Royuela es un buen narrador, como ya ha demostrado en otras ocasiones, y las leves intrigas y minúsculas acciones que sostienen el entramado de la historia, desde la ex- cursión furtiva por los sótanos del antiguo balneario hasta los actos de crueldad o los súbitos y oscuros ramalazos eróticos, se encuentran bien alojadas en el mundo mental de estos adolescentes. También la figura de la tía soltera está bosquejada y desarrollada con pericia. En realidad, hay poco que objetar al plano estrictamente narrativo de Violeta en el cielo con diamantes.

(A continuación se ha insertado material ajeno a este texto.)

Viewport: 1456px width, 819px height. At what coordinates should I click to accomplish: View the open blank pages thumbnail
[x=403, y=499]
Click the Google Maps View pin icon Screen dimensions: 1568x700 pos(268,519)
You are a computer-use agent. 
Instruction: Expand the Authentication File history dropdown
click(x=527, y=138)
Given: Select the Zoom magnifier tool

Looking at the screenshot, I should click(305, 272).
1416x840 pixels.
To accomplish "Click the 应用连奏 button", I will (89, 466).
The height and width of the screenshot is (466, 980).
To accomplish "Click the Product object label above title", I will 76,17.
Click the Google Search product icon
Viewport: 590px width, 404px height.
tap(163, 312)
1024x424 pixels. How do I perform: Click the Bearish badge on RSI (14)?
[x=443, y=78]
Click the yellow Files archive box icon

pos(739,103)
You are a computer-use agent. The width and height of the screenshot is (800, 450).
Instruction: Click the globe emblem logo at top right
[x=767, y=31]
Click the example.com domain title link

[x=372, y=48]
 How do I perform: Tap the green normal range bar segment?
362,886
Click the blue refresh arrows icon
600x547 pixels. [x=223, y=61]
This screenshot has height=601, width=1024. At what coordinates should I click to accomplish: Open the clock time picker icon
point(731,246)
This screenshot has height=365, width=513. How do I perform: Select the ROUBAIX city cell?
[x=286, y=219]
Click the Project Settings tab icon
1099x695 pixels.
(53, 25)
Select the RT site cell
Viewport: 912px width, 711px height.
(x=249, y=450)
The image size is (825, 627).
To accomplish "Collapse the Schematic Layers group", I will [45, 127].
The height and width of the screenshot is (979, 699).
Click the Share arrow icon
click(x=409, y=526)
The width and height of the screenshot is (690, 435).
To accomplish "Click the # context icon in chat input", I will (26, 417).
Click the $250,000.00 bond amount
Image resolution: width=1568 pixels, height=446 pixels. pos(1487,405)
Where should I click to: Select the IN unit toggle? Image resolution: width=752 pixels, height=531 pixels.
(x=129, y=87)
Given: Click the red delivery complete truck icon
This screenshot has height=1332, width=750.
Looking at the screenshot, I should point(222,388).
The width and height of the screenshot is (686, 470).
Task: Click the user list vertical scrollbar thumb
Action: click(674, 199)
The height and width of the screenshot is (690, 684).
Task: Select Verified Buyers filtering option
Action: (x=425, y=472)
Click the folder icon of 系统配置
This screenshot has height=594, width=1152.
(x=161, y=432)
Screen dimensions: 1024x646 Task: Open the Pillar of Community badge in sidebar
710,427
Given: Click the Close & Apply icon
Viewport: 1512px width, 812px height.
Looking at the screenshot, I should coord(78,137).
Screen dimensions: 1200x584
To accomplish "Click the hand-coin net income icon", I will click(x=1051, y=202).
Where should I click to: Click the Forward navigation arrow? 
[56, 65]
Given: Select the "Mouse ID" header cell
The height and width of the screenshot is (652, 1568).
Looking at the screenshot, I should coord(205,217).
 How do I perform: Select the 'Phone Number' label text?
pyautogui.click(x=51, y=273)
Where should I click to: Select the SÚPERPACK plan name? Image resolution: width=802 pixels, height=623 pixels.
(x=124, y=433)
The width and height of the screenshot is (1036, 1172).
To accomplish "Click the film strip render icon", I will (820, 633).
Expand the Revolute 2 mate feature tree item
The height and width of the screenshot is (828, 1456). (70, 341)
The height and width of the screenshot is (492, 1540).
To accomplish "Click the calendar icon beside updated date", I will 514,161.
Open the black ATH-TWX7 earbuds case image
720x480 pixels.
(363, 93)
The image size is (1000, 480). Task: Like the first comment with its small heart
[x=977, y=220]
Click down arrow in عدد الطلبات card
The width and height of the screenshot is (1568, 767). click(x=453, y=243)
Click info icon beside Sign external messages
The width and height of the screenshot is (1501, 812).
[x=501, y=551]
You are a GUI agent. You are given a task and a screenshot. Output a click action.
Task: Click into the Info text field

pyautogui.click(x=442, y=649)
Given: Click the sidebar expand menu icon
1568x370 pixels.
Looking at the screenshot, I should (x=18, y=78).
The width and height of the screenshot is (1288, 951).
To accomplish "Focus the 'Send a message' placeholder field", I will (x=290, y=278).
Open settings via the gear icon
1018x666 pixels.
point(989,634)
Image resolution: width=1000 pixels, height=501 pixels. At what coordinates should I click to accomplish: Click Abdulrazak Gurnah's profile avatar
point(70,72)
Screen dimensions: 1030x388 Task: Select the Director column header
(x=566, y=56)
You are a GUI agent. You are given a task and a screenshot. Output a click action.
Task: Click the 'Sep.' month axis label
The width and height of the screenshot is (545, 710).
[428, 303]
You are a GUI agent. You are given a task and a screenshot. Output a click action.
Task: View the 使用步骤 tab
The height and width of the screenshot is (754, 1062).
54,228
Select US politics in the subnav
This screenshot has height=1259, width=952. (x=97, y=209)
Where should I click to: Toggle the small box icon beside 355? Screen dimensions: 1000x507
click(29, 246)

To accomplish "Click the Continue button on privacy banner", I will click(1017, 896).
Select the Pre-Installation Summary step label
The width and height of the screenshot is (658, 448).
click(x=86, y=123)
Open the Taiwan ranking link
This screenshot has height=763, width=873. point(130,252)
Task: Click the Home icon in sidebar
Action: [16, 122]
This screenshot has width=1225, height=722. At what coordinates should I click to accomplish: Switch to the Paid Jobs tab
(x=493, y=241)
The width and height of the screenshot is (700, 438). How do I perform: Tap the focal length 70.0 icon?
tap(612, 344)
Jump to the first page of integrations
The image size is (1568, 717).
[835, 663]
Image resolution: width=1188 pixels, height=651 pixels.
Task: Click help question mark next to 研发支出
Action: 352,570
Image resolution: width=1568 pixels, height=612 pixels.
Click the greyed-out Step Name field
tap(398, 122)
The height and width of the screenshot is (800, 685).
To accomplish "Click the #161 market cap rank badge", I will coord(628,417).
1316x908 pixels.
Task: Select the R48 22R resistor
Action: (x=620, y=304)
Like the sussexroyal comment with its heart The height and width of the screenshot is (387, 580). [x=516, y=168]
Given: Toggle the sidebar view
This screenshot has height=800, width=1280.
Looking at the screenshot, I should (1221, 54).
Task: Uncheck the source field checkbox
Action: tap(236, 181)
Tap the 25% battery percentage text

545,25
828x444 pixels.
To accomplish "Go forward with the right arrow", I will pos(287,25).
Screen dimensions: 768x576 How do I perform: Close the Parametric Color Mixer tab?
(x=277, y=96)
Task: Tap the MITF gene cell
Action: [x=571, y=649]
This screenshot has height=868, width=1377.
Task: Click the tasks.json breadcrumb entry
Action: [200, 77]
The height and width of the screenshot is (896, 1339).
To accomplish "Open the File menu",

Sus únicas flaquezas se derivan de una tendencia al barroquismo expresivo que a veces traiciona la intención innovadora del escritor y le hace caer en la trivialidad o en la expresión inerte y superflua: "Portaba una bandeja redonda con una botella de Martini y un par de vasos con hielos y limón puestos encima" (p. 34; ¿qué importa que la bandeja sea redonda? ¿No sobran las dos últimas palabras?). A veces la fórmula verbal se retuerce en demasía: "Sus ojos enormes y deformados [...] sus labios mal dibujados [...] hacían del conjunto de su rostro un retrato muy nutrido de rigor grotesco" (p. 42); "ir cumpliendo años y descumpliendo sueños" (p. 94; en rigor, sólo cabría "incumpliendo"; de modo análogo, el "espejo desconchado" de la p. 107 debería ser desazogado). Sobran excesos como "Al ir cayendo la noche, la soledad de los parajes me embistió con sus cuernos azabache, y paladeé por vez primera el sabor desabrido de la melancolía" (p. 115). Hay errores de menor cuantía ("el córpore insepulto", p. 260; "climatología", p. 266, por tiempo, clima), pero lo más nocivo para la narración es la abundancia de digresiones generalizadoras de almanaque ("Los pecados de los padres a menudo los heredan los hijos", p. 250; "la vida es una sustancia indescifrable que al perderse jamás se restituye", p. 248) y el énfasis retórico que con frecuencia se eleva por encima del interés novelesco y obliga a reparar excesivamente en la prosa y en sus extrañas soluciones, como el si parasitario en construcciones del tipo de "aparece igual que si surgido de la nada" (p. 189), "apareció igual que si abortado del infierno" (p. 51) o "igual que si engastado en un mecanismo..." (p. 285). La novela de Royuela podría ser notable si no fuera por el peso excesivo de una prosa inadecuada.